FKleinebreil commented 4 years ago

Sorry, this is my first time using the github forum. There were proper new lines before the insert code and I don't know how to add newlines in that environment. I'll google it and edit it.

I cross checked with the command you gave me and it too reports a VDDGFX of 1200mV, while the changed memory clock (940 MHz) seems to be applied correctly.

Typical output:

GFX Clocks and Power:
        940 MHz (MCLK)
        1591 MHz (SCLK)
        1269 MHz (PSTATE_SCLK)
        700 MHz (PSTATE_MCLK)
        1200 mV (VDDGFX)
        169.0 W (average GPU)

GPU Temperature: 60 C
GPU Load: 99 %
sibradzic commented 4 years ago

Thanks for the output fix! According to the output, noting wrong with the script itself, the clocks and voltages are being set correctly. As of the VDDGFX report, it is indeed strange, it could be related to requirement to set the clock and voltages in order (see https://github.com/RadeonOpenCompute/ROCm/issues/463 for details). Perhaps you can test applying the following /etc/default/amdgpu-custom-states.card0:

OD_SCLK:
7:       1590Mhz       1170mV
OD_MCLK:
3:        800Mhz        930mV
FORCE_SCLK: 7
FORCE_MCLK: 1
FORCE_PERF_LEVEL: manual

reboot before you try, and check the output of cat /sys/kernel/debug/dri/0/amdgpu_pm_info | tail -n16 before and after you apply the custom states (no need to generate GPU load, both SCLK & MCLK states are being forced here) and let me know...

Also, as I don't have Vega to test the thing, but I know that Polaris for example have some strange limitations when it comes to relation between state and memory voltages (highest voltage of current SCLK and MCLK will "prevail" as VDDGFX), Vega 56/64 may also have some weird things to consider, so try with simpler custom states first (changing just one state at a time) and see what result you end up with.
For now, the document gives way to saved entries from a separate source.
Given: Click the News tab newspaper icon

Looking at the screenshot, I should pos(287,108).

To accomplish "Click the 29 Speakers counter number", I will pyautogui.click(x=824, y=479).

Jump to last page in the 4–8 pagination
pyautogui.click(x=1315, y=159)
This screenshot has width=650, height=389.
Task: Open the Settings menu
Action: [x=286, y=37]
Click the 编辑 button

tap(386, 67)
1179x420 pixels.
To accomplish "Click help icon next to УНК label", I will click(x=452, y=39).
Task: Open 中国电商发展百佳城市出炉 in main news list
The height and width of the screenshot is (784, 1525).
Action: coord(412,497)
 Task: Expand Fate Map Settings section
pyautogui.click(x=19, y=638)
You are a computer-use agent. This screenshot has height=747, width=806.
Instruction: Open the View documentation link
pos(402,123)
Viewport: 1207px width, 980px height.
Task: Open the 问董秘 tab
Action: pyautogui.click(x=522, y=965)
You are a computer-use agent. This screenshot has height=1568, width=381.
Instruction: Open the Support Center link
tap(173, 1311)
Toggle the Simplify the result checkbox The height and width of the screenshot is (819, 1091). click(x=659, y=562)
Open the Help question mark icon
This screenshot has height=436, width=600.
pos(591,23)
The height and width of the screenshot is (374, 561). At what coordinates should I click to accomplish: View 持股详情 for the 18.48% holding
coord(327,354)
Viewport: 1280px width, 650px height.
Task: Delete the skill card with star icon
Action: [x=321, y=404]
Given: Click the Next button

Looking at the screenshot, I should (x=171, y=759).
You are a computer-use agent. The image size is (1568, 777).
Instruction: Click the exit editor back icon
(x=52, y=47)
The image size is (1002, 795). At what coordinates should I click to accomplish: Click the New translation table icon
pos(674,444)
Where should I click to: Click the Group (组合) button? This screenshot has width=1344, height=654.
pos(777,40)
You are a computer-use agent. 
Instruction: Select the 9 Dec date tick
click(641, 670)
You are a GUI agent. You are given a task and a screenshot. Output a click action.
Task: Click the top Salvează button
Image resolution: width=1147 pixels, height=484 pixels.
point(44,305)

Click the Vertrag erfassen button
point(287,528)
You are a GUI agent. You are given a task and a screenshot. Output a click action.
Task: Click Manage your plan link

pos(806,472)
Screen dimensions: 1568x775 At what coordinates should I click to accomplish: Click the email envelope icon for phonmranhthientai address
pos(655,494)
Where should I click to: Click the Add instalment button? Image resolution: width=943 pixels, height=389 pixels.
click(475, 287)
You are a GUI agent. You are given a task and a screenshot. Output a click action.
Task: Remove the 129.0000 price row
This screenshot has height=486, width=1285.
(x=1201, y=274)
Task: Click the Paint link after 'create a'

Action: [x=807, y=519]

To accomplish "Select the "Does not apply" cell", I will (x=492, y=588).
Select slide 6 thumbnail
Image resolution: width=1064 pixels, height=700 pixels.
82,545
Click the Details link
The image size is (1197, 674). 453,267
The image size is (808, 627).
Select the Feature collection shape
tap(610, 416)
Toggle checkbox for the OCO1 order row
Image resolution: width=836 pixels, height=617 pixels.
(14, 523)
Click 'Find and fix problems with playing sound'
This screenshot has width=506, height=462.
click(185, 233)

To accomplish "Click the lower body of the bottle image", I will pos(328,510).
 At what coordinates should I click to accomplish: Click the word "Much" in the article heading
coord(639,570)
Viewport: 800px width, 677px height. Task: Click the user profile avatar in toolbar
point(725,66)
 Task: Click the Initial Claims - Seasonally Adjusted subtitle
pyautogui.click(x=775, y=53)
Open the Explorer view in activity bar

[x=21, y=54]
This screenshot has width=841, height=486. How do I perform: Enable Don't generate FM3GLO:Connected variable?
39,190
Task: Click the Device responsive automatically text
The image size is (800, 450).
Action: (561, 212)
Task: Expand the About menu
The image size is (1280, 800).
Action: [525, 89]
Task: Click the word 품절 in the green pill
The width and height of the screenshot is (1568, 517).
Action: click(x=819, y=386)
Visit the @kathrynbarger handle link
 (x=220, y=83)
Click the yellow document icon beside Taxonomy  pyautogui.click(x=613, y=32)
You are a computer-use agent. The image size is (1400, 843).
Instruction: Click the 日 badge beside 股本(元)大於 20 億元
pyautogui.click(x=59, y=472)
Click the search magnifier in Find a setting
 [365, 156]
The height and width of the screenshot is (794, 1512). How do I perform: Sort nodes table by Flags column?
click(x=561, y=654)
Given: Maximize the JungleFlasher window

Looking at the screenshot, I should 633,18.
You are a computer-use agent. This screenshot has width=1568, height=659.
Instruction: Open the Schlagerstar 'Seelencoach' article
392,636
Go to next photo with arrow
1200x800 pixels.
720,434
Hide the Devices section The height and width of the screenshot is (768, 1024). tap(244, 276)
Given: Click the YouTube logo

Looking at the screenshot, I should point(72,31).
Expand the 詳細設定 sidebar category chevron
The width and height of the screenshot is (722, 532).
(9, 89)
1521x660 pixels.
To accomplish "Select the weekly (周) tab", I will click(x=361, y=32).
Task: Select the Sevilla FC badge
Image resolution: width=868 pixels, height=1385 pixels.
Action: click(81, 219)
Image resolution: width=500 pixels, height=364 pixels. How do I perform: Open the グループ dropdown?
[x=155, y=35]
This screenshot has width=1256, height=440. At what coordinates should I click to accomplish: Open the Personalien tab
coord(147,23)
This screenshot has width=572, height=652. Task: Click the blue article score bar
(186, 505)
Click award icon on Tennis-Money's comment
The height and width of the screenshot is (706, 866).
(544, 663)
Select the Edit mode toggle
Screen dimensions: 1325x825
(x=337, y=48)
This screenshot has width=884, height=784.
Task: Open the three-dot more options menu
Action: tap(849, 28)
FKleinebreil commented 4 years ago

I edited /etc/default/amdgpu-custom-states.card0 as you suggested, rebooted and applied the changes. This is amdgpu_pm_info:

GFX Clocks and Power:
    800 MHz (MCLK)
    1633 MHz (SCLK)
    1269 MHz (PSTATE_SCLK)
    700 MHz (PSTATE_MCLK)
    1200 mV (VDDGFX)
    37.0 W (average GPU)

GPU Temperature: 48 C
GPU Load: 0 %

SMC Feature Mask: 0x000000001ba1fb4f
UVD: Disabled

VCE: Disabled

So the issue remains. However, I get that the issue is not with your script but somewhere else. So there is probably not much you can do about it. I will see if I can find someone with similar issues.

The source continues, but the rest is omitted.